━━ Text block ━━

Obtaining Key Stubs From Smartcard
Peter Lebbing
peter at digitalbrains.com
Sat Jan 6 13:15:07 CET 2018
On 04/01/18 17:56, Bagel Alderman wrote:
> Please let me know if there's anything else I can check that'd be useful
> for diagnosing this. I appreciate your help.
You don't show the process, just the end result.
I'm thinking more along the line of:
gpg2 --with-subkey-fingerprint -K
shows the private key is known, primary is offline and subkeys are on a
card. The # in sec# indicates the primary is offline, the > in ssb>
indicates the subkeys are on card. A mocked up output is like this:
--8<---------------cut here---------------start------------->8---
sec# rsa2048 2009-11-12 [C] [expires: 2019-10-13]
[fingerprint]
uid [ultimate] Itsa me <mario at nintendo.co.jp>
ssb> rsa2048 2009-11-12 [S] [expires: 2019-10-13]
[fingerprint]
Card serial no. = FFFE 87061340
ssb> rsa2048 2009-11-12 [E] [expires: 2019-10-13]
[fingerprint]
Card serial no. = FFFE 87061340
--8<---------------cut here---------------end--------------->8---
(It would be nice if the documentation indicates that
--with-subkey-fingerprint also lists the card serial no. I had a
suspicion it might work and it did.)
But, we're discussing how to change to a different smartcard. So let's
do that. The primary is already offline, we lose nothing there, and the
stubs we're trying to lose. Let's delete the secret key. It would be a
good idea to keep a backup of the whole .gnupg dir in any case, but I'm
not showing that.

━━━
━━ Stored data ━━

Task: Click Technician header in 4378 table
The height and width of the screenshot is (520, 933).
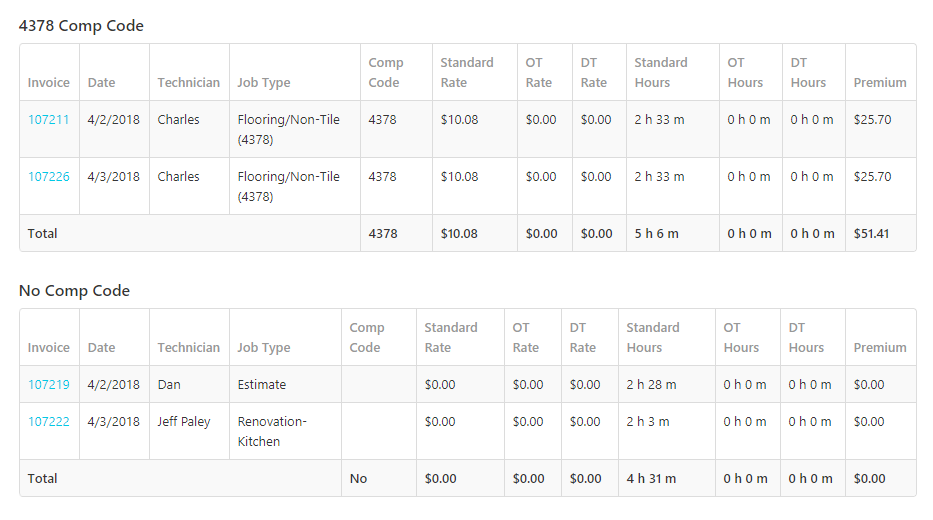Action: pos(189,83)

━━━

Questions:
1: Summarize the post about smartcard key stubs in two sentences.
2: In the post about smartcard key stubs, what does the > in ssb> indicate?
3: Pick up the post about smartcard key stubs after its last sentence and carry it on.
The material plays no part in what is asked here.

Answers to the problems:
1: The post explains that running gpg2 --with-subkey-fingerprint -K shows whether the primary key is offline (marked by the # in sec#) and whether the subkeys are on a card (marked by the > in ssb>), and notes that this option also lists the card serial number. Turning to the switch to a different smartcard, it proposes deleting the secret key, since the primary is already offline and the stubs are what need to go, and it recommends keeping a backup of the whole .gnupg directory.

2: It indicates that the subkeys are on a card.

3:
gpg2 --delete-secret-keys mario
--8<---------------cut here---------------start------------->8---
sec rsa2048/[keyid] 2009-11-12 Itsa me <mario at nintendo.co.jp>
Delete this key from the keyring? (y/N) y
This is a secret key! - really delete? (y/N) y
--8<---------------cut here---------------end--------------->8---
Check it's gone:
gpg2 -K
gpg: error reading key: No secret key
Stick in the smartcard we want to bind; and lo and behold:
gpg2 --card-status
--8<---------------cut here---------------start------------->8---
General key info..: sub rsa2048/[keyid] 2009-11-12 Itsa me
<mario at nintendo.co.jp>
sec# rsa2048/[keyid] created: 2009-11-12 expires: 2019-10-13
ssb> rsa2048/[keyid] created: 2009-11-12 expires: 2019-10-13
card-no: FFFE 12345678
ssb> rsa2048/[keyid] created: 2009-11-12 expires: 2019-10-13
card-no: FFFE 12345678
--8<---------------cut here---------------end--------------->8---
For good measure, do a:
gpg2 --with-subkey-fingerprint -K
This is the level of detail I meant. It works for me. Where does it go
wrong for you?
HTH,
Peter.
--
I use the GNU Privacy Guard (GnuPG) in combination with Enigmail.
You can send me encrypted mail if you want some privacy.